> [MATERIAL TO PROCESS]:
-.-.-

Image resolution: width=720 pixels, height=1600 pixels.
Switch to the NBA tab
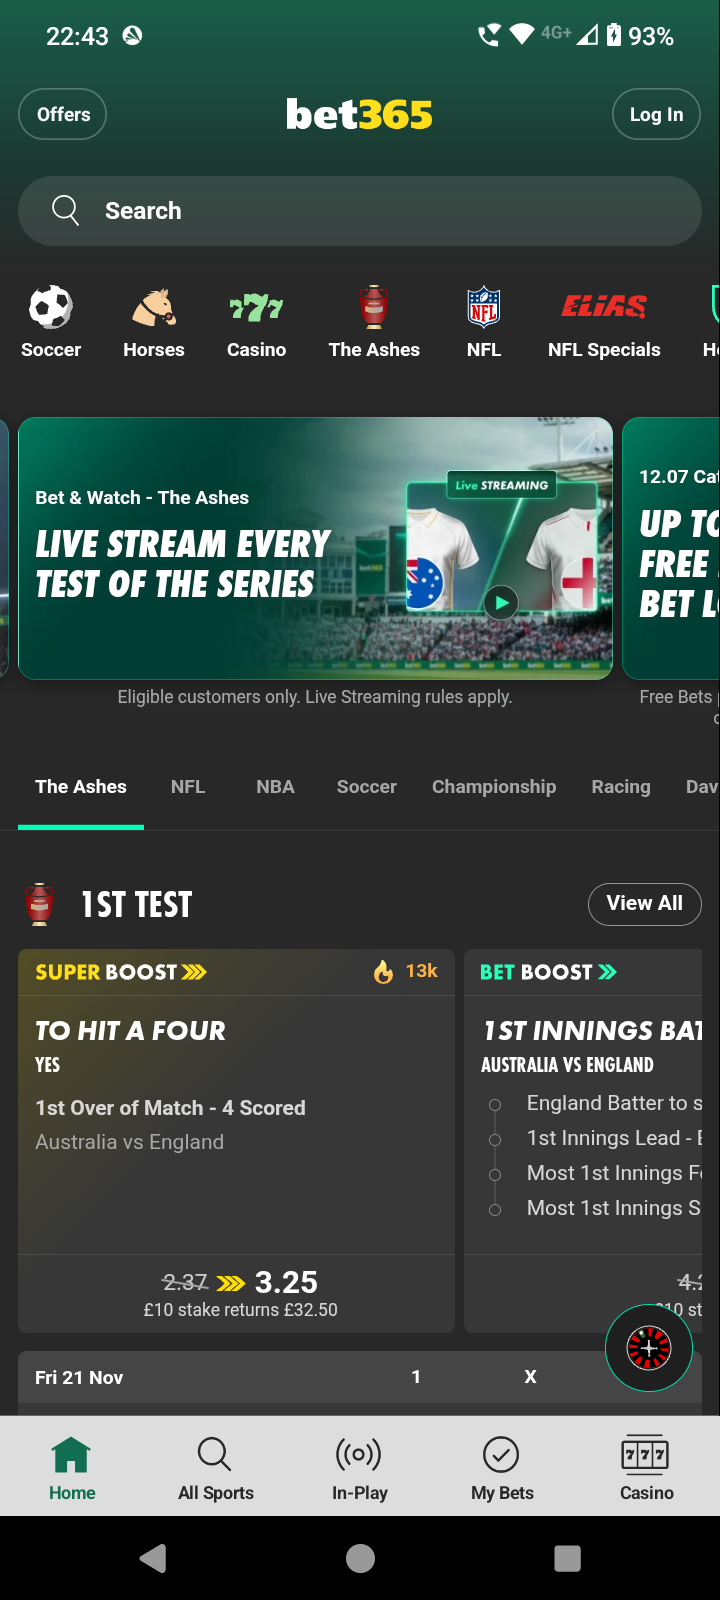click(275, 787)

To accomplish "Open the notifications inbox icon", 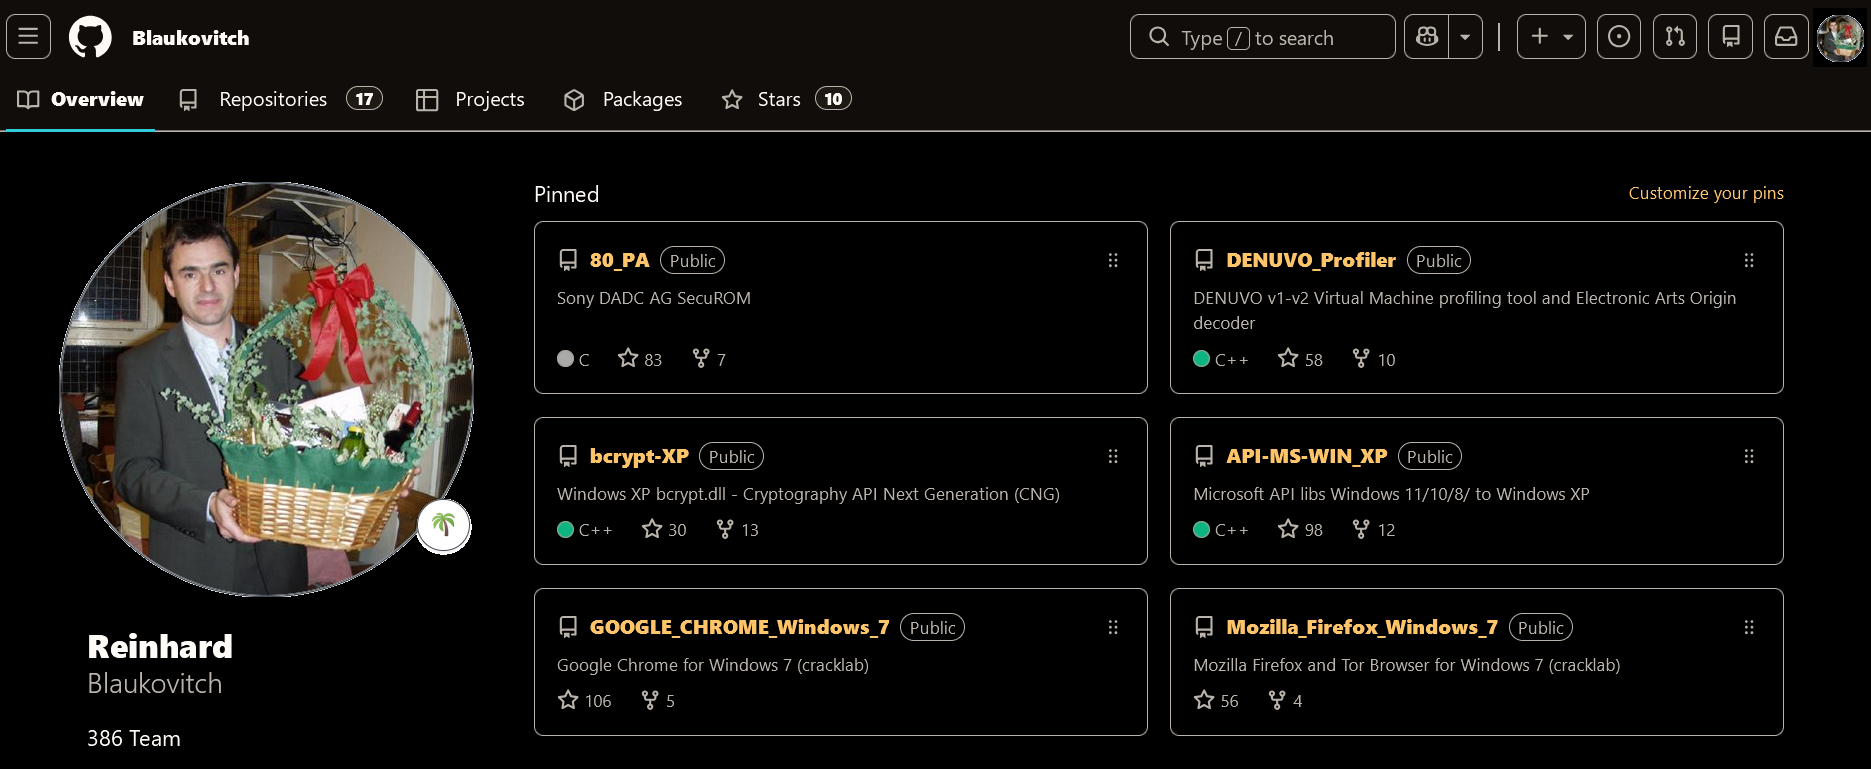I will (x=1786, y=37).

-.-.-

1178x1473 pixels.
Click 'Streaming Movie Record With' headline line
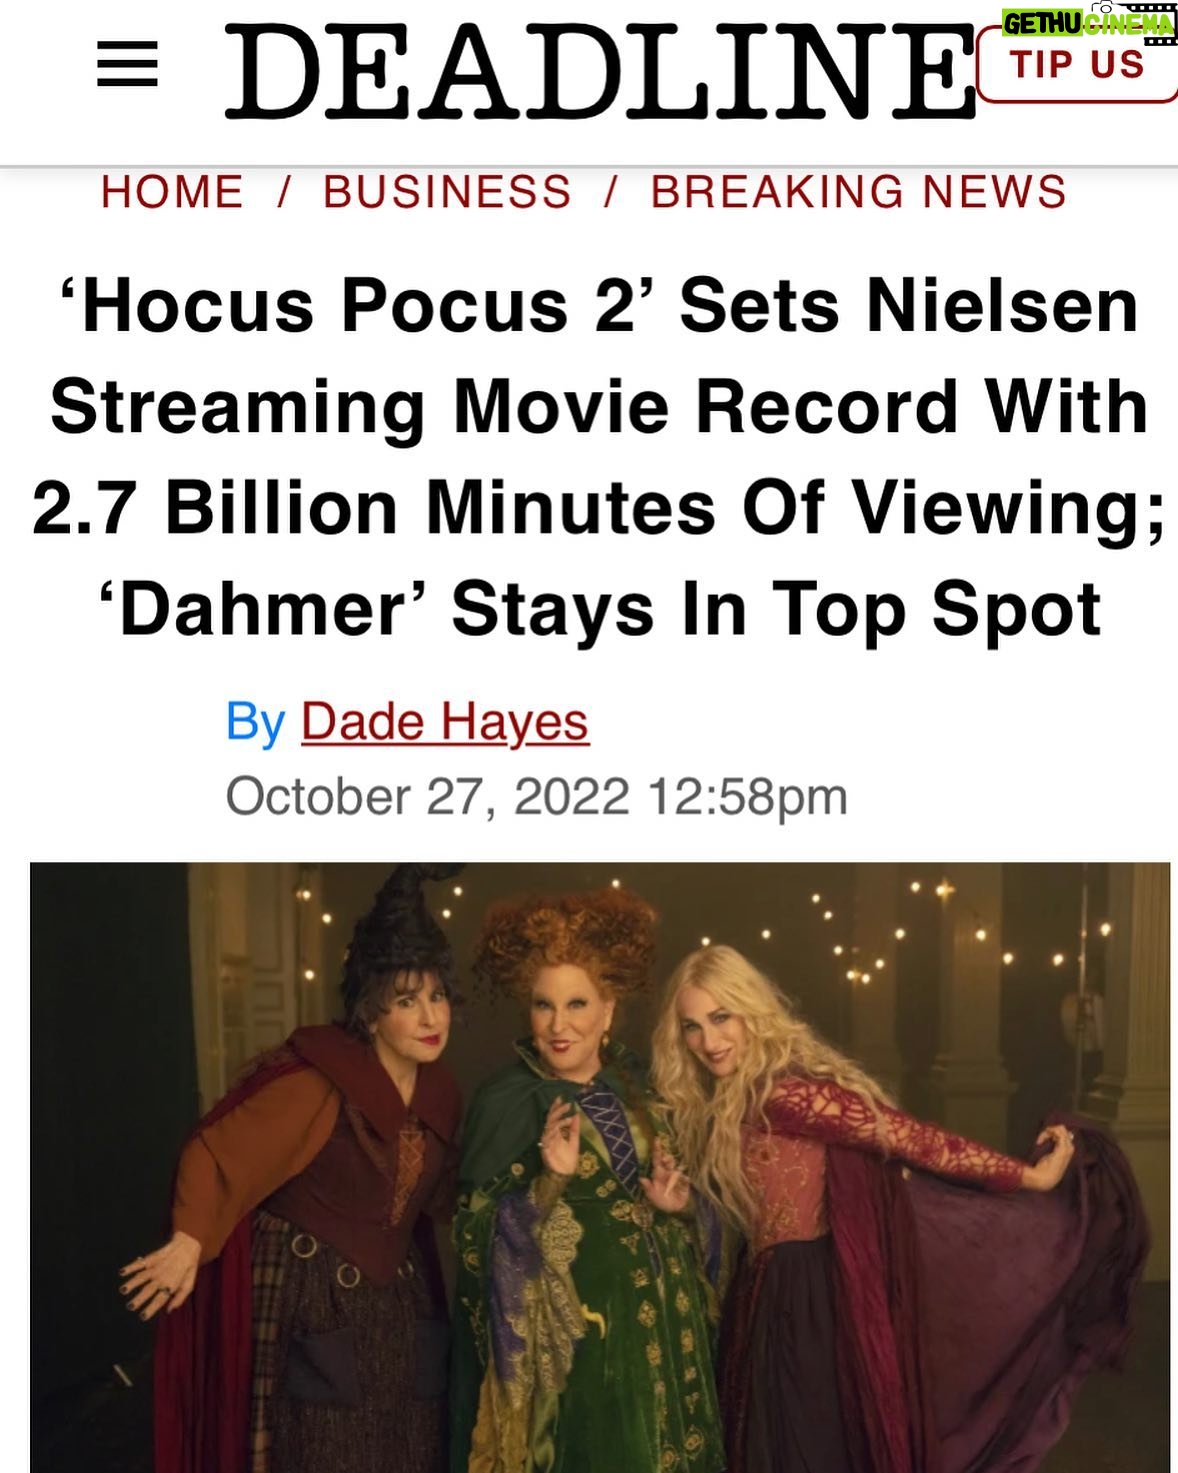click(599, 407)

-.-.-

> [GOAL OF THE EXERCISE]: List each line of the entries that holds the string "pixels".

> [THE COMPLETED TASK]:
Image resolution: width=720 pixels, height=1600 pixels.
1178x1473 pixels.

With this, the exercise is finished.